IBM demonstrated the new capabilities, to be shipped later this year in a beta release, last week at the Deutsche Notes User Group conference in Karlsruhe, Germany. The final release of the software, code-named Hannover, will ship in early 2007.

Vijay Sonty, CIO of Broward County Public Schools in Sunrise, Fla., said the ODF plans for Notes will be a boon to the 20,000 teachers, 275,000 K-12 students and 200,000 adult education students his department supports.

"This is IBM's answer to Microsoft," Sonty said. "We won't have to rely on Microsoft Office. We can now have all students and teachers accessing all documents and collaborate more easily. To be able to access disparate documents is a big plus for us."

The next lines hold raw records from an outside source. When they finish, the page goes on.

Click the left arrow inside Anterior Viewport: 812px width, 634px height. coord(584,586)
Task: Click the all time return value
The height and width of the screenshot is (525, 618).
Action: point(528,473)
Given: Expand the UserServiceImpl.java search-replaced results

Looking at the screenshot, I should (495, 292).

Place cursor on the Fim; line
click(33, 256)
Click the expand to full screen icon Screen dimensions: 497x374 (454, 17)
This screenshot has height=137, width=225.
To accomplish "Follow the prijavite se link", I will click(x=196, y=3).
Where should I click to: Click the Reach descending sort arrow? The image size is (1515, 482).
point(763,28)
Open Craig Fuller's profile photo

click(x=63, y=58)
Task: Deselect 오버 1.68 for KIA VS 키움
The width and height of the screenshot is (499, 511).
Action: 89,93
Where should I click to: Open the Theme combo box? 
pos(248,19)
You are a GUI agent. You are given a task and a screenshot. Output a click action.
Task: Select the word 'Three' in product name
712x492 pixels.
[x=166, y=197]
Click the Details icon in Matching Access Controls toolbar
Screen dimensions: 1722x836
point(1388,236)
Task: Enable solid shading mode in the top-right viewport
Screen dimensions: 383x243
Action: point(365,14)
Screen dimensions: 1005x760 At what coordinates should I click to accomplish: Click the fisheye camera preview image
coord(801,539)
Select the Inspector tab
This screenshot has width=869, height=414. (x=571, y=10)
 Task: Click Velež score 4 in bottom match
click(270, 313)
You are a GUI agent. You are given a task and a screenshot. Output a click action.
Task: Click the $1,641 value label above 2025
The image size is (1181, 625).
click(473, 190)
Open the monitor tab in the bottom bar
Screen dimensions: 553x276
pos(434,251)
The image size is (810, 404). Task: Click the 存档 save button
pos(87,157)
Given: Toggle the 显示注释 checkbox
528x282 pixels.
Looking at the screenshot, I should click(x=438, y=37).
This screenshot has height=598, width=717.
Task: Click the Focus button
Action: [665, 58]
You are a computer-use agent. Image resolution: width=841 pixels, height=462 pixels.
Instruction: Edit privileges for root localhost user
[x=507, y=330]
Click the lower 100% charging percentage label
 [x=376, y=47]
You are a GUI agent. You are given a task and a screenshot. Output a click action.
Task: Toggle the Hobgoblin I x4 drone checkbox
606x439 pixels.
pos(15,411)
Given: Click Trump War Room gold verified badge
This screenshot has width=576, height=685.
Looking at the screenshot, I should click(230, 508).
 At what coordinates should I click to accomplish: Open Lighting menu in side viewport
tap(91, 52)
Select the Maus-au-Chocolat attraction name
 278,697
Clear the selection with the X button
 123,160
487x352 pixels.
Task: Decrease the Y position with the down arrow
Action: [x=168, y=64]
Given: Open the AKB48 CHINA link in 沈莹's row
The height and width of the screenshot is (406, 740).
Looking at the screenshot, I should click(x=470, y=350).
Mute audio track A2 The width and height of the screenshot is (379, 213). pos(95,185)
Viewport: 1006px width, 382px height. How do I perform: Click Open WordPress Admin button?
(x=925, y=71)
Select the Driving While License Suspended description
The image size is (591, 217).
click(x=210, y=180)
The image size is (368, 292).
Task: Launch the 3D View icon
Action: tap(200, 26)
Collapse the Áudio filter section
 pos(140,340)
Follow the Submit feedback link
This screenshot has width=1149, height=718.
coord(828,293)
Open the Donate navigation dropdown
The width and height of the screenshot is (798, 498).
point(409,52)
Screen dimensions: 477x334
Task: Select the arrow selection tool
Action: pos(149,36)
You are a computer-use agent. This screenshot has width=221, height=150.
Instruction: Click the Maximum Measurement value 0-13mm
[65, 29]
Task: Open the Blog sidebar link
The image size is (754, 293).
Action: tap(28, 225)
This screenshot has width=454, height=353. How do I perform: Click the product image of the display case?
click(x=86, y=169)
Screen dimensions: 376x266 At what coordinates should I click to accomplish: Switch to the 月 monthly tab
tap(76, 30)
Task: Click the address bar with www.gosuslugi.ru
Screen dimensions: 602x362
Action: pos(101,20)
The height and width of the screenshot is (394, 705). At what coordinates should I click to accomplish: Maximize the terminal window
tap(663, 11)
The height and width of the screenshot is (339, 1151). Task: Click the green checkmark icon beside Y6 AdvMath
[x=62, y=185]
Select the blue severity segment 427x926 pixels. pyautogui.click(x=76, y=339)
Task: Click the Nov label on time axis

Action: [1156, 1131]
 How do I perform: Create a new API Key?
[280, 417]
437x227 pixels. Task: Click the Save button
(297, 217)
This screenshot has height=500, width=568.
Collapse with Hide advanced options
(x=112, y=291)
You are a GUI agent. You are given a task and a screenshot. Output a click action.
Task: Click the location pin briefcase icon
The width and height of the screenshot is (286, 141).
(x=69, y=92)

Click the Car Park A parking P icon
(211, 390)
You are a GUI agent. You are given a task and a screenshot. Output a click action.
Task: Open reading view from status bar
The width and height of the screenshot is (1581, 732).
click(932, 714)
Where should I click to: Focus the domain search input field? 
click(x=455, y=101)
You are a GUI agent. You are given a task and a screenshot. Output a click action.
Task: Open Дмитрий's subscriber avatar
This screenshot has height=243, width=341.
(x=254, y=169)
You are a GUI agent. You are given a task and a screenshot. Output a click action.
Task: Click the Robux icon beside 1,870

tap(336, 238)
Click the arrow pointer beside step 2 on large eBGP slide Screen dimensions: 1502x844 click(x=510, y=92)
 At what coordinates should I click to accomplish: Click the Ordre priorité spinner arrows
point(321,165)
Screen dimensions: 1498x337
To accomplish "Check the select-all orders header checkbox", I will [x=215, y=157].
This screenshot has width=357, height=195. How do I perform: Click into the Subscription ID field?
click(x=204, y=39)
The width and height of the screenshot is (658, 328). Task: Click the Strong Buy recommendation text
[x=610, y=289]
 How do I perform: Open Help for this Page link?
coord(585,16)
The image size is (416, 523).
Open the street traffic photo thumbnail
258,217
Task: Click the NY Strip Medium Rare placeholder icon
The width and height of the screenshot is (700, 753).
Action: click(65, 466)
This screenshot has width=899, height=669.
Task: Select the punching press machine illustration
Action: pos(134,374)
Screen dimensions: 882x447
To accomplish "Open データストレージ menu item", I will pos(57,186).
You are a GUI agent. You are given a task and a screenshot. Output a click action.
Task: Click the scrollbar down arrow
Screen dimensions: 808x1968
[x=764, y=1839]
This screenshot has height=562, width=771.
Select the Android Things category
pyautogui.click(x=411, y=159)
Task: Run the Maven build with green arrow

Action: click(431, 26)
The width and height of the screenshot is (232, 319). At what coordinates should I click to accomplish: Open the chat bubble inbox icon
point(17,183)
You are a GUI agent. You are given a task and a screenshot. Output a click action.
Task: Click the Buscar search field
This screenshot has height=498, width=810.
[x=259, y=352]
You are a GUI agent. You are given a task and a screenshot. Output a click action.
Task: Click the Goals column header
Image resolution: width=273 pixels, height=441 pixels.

In addition, Sonty said, the new Notes version "will enable student-to-teacher collaboration, and because it's Web-based, it really helps from a distance-learning standpoint,"

Ken Kolb, information systems manager at Farm Bureau Mutual Insurance Company of Arkansas Inc. in Little Rock, said the new Notes client will allow the 900 Notes users at his firm to use fewer software programs.

"It will be less confusing to users not to have to switch back and forth between applications," Kolb said. International Acceptance

Earlier this month, the International Standards Organization accepted the ODF as an international standard for saving and exchanging digital office documents, an important move for many IT organizations looking for alternatives to proprietary business applications.

"The game-changer that ODF represents is that it allows you to retrieve information from a document without opening it," said Anne MacFarland, an analyst at The Clipper Group Inc. in Wellesley, Mass.

The format also improves the process of exchanging information, letting "businesses be less clumsy in the ways they do business electronically," she said. "It's a first step in a new dexterity for business information."

Amy Wohl, an analyst at Wohl Associates Inc. in Narberth, Pa., said the updated Notes version will let users better share documents with others. Such interoperability is "where all this is coming from. I think it's a good thing," she said.

Wohl also said that users don't have to choose between Microsoft Office applications and support of ODF, despite Microsoft's current policy not to support the standard. Various third-party add-ins allow Microsoft Office to work with ODF, she said. "IBM is cutting into Microsoft's space only as far as Microsoft doesn't choose to adopt the standard," Wohl said.

Ken Bisconti, vice president of IBM Workplace products, said the company is adding ODF to Notes to offer more choice for customers. "There has been a lot of resentment" from users who feel forced to upgrade to business-productivity applications with new features they don't want, he said.